EUR USD (1,1150)             Es sei Zeit, sich auf einen Euro-Trend vorzubereiten, schrieb gestern ein Kommentator. Ein Statement, das man immer dann vernehmen kann, wenn sich der Euro der Untergrenze einer Seitwärtsbewegung annähert. Und ein Trend sei nun einmal jetzt fällig, so die Logik, weil die Seitwärtsbewegung lange genug angehalten habe. Eine Seitwärtsentwicklung, die in diesem Jahr eine Bandbreite von rund 4 Prozent aufweist und damit nicht einmal halb so groß ist wie die bislang geringste Jahresspanne seit Einführung des Euro. Jene Range betrug im ganzen Jahr 2013 nur rund 9 Prozent. Daraus jetzt aber abzuleiten, dass der Euro deswegen zwingend Nachholbedarf habe, erscheint bestenfalls Statistiker zu interessieren. Fakt ist auf jeden Fall, dass seit dem vierten Quartal 2018 alle bisherigen Ansätze der Gemeinschaftswährung zu einem Ausbruch aus den jeweiligen Konsolidierungszonen stets als Fehlentwicklung geendet haben. Zuletzt geschah dies Ende Juni an der Oberseite. Warum sollte es also gerade dieses Mal zu einem nachhaltigen Trend kommen?

 

Kontrasteffekte irritieren

Tatsächlich ist doch die gestrige Abwärtsbewegung nur deswegen aufgefallen, weil sie mit einer Handelsbandbreite von rund 65 Stellen einen starken Kontrast zu dem extrem ruhigen Vortag (rund 20 Stellen) bildete und deshalb besonders auffiel. Absolut betrachtet handelte es sich um einen ganz normalen Handelstag. Mit relativ wenig interessanten Wirtschaftsdaten. Eine Entwicklung, die zumindest hinsichtlich der Argumente für einen schwächeren Euro bzw. festeren Dollar schon tags zuvor hätte einsetzen können. Denn wir wiesen bereits vorgestern darauf hin, dass Kommentatoren vor möglichen ökonomischen Schocks warnten. Und dass die Europäische Zentralbank die Zinsen eher früher als später senken müsse. Psychologisch interessant daran ist allenfalls, dass diese Perspektive den Händlern wohl erst gestern so richtig bewusst geworden ist. Und auch erst allmählich, wie die gestrige Entwicklung der Gemeinschaftswährung vermuten lässt.
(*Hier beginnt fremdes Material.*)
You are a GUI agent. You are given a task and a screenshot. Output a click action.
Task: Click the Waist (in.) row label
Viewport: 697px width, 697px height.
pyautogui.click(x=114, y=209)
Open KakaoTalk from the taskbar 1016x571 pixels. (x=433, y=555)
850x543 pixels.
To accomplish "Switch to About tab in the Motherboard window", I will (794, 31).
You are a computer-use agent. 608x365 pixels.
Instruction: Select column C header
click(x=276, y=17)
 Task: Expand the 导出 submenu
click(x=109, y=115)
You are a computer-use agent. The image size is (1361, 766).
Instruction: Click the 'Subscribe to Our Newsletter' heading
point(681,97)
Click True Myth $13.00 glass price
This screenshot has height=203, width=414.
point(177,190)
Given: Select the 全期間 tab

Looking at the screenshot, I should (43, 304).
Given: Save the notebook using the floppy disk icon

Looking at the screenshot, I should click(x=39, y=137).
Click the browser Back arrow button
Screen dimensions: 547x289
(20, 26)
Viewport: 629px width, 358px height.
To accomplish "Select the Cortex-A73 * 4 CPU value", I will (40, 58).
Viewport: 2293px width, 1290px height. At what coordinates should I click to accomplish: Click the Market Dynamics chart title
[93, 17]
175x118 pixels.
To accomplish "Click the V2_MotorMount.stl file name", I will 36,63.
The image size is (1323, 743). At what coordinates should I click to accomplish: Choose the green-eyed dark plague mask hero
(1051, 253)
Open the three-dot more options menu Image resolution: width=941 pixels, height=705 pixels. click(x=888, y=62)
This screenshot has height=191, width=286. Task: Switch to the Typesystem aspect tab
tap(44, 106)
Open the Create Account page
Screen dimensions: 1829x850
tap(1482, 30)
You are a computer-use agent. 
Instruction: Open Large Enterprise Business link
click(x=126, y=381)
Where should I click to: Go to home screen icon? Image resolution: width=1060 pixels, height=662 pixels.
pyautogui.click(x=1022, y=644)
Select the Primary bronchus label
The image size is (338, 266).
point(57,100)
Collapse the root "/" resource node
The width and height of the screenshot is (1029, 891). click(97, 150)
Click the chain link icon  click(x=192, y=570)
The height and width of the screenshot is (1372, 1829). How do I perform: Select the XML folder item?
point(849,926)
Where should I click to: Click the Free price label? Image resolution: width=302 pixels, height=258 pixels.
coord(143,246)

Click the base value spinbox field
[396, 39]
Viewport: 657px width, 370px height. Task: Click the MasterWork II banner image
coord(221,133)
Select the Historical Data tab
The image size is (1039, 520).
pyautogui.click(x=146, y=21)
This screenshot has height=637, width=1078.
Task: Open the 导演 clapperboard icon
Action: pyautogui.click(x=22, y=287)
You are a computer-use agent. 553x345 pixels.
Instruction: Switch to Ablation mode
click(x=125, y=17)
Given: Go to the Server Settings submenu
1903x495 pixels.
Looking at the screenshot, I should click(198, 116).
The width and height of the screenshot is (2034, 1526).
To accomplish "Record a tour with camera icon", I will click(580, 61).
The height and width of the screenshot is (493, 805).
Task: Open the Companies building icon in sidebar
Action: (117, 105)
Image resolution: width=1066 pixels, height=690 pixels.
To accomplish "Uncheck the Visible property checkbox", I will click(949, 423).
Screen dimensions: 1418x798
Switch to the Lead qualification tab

Es ist schwer einzuschätzen, wie die Chancen für einen wenigstens kurzfristigen Abwärtstrend des Euro tatsächlich stehen. Denn sollte die EZB bei ihrer morgigen Ratssitzung – wovon wir eher nicht ausgehen – tatsächlich als Sofortmaßnahme den Leitzins senken, um womöglich der US-Notenbank nicht hinterherlaufen zu müssen, wäre zumindest dieser Effekt ziemlich rasch verpufft. Denn die Fed wird mit an Sicherheit grenzender Wahrscheinlichkeit in der kommenden Woche ebenfalls ihren Leitzins um 25 Basispunkte senken. Argumentativ wäre der Euro, allein aus diesem Blickwinkel betrachtet, nicht nachhaltig unter Druck zu setzen.

 

Positive Überraschungen würden schwerer wiegen als negative

Aber es scheint Marktteilnehmer zu geben, die auf eine negative Überraschung für den Euro setzen, obwohl ein solches Szenario zumindest aus ökonomischer Nachrichtensicht nicht sehr wahrscheinlich ist. Denn eigentlich sollten sich die Akteure schon längst daran gewöhnt haben. Ob die heute zur Veröffentlichung anstehende Schnellschätzung der Einkaufsmanager-Indices als Auslöser taugen? Sollten diese für die Eurozone schwächer als erwartet ausfallen, wäre dies doch keine echte Überraschung. Ein positiver Ausreißer hingegen schon.

Kurzfristig bleibt die Unterseite des Euro ohnehin offen bis auf 1,1110/15, gleichzeitig die Untergrenze einer früheren Konsolidierungszone und das bislang niedrigste Niveau des Jahres. Unterhalb davon würde formal tatsächlich ein kurzfristiger Abwärtstrend eingeleitet, dessen Potenzial derzeit mit 1,1030 zunächst nicht gerade vielversprechend aussieht. Ob es tatsächlich für einen Trend reicht? Es wird schwierig, denn wir würden im Falle eines Versagens von 1,1110/15 den derzeit gültigen Stabilitätspunkt des Euro von nunmehr 1,1265/70 noch einmal tiefer, und zwar auf 1,1230 setzen.

 

Hinweis

Alle genannten Preisniveaus verlieren ab einer bestimmten Durchstoßgröße ihre Gültigkeit. Diese beträgt für EUR/USD 10 Stellen.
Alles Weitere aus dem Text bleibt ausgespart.